Synopsis: This study documents the safety and efficacy of oral polyethylene glycol for the long-term treatment of chronic constipation.
Source: DiPalma JA, et al. American Journal of Gastroenterology. 2007;102:1-8
Fifty centers ultimately enrolled 304 evaluable patients with at least a 3-month history of constipation (609 screened). The study was designed to compare the effects of polyethylene glycol vs placebo for the treatment of chronic constipation over a period of 6 months. Chronic constipation was defined (using modified ROME criteria) as less than 3 satisfactory stools per week plus at least one of the following: straining at stool in more than 25% of defecations; lumpy or hard stools in more than 25% of defecations; sensation of incomplete evacuation in more than 25% of defecations. Patients had never taken any form of polyethylene glycol (PEG) for treatment of constipation, and constipation-producing concomitant medications were not allowed at baseline although these might be added if necessary during the course of the study. Other laxative preparations were not allowed except for rescue medication involving 10 mg of oral bisacodyl if severely uncomfortable or if no bowel movement had occurred in the past 4 days. PEG (MiraLAX™) or a matching maltodextrin placebo was given as a powder dissolved in 8 ounces of liquid daily. Treatment success required no use of rescue laxative, satisfactory stools at least 3 times weekly, and one or fewer of the modified ROME criteria outlined above. Data were collected using a telephone-based interactive voice response system. Super efficacy was defined as treatment success with none of the ROME criteria for constipation being present.

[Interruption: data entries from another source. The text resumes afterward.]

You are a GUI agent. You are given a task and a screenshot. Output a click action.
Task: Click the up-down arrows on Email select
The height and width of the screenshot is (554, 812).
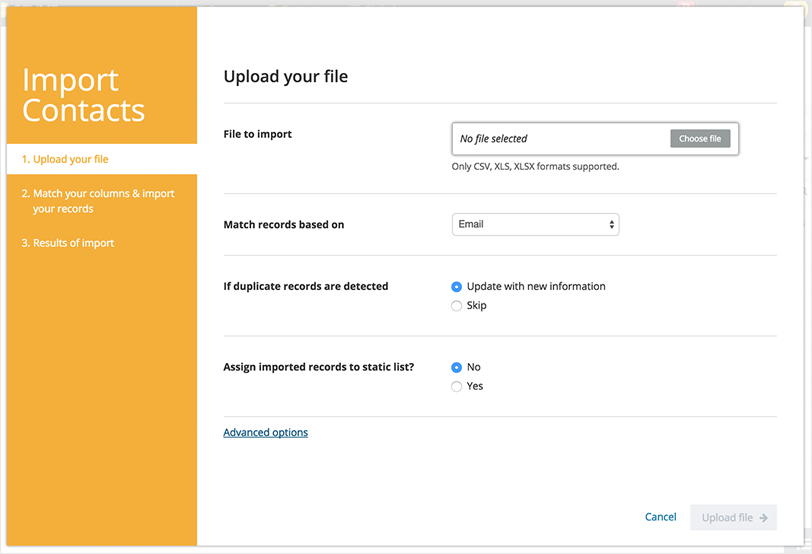tap(612, 225)
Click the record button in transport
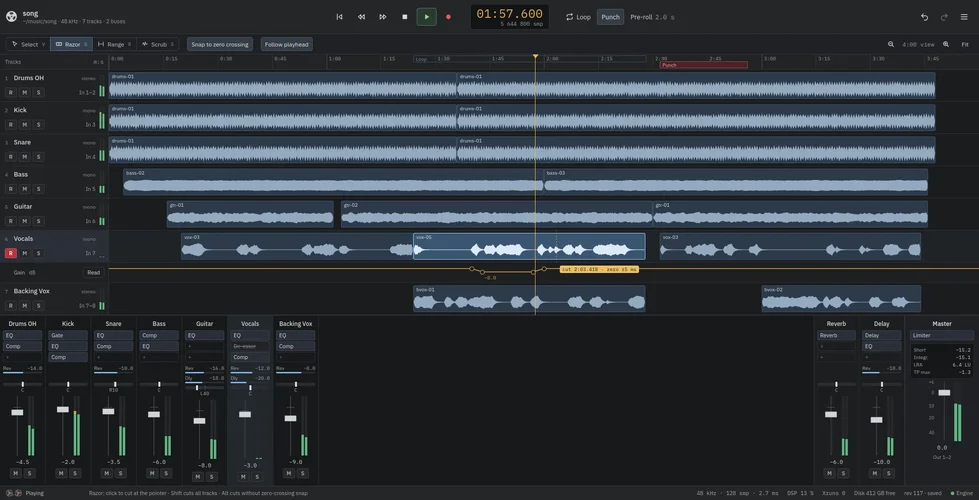This screenshot has height=500, width=979. tap(448, 17)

Eighty-five percent of study enrollees were female and mean age was 53 years. An average duration of 23 years of constipation was reported by enrollees. Efficacy was demonstrated in 52% of PEG recipients vs 11% with placebo. Active treatment was statistically better than placebo for all of the secondary endpoints (eg, straining, hard stools, incomplete defecation). Super efficacy was achieved in only 9.2% of PEG recipients vs 2.2% with placebo. However, there were no significant differences between groups in the use of rescue bisacodyl tablets during the study. PEG recipients overall (40% vs 25%) were more likely to have treatment-related symptoms such as nausea, loose stools, abdominal distension, and flatulence although none of the individual symptoms reached statistical significance vs the same symptom in the placebo recipients. No laboratory abnormalities were treatment-related in this study; and, in particular, electrolyte balance was not disturbed.

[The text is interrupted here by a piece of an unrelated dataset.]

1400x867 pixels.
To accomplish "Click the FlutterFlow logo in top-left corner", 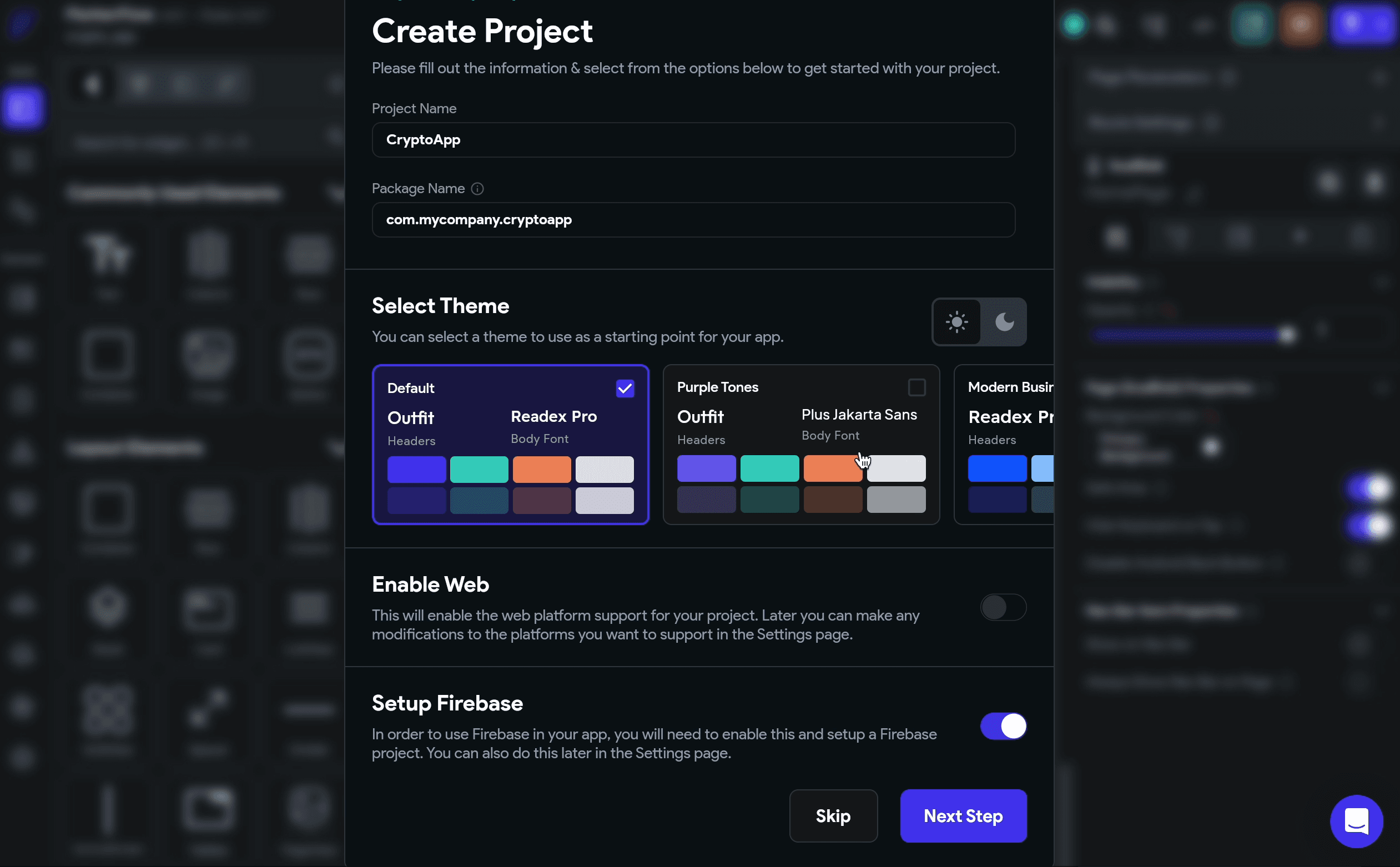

Other authors have also recently published data on the use of tegaserod in chronic constipation that indicate some efficacy. However, DiPalma and colleagues have a pending manuscript for the American Journal of Gastroenterology that found PEG to be superior to tegaserod in efficacy and in tolerability (pending publication this summer). Some years ago, a great many gastroenterologists discovered that regular self-administration of refrigerated liquid PEG-based colon-cleansing solutions could be very helpful in the management of chronic constipation. More recently, companies have developed more conveniently prepared packages of PEG for daily dissolution and consumption (eg, MiraLAX™). Studies like those of DiPalma have demonstrated that there is significant benefit associated with chronic PEG use in longstanding constipation. PEG also appears to be generally safe. However, it is important to note that almost half of the PEG recipients had inadequate clinical responses. Moreover, PEG seemed to cause significantly more GI side effects than placebo. Clearly, we need more and better treatments. This can only occur when constipated patients can be better categorized as to specific underlying pathophysiology, thus allowing treatment to be individualized to address the potentially unique complex of abnormalities in each patient. Clearly, constipated patients with pelvic outlet problems do not need the same treatment as those with colonic inertia, and constipation with irritable bowel syndrome requires yet other therapeutic regimens. For now, there are undoubtedly many patients who will benefit from one or another of the PEG-based regimens for chronic constipation.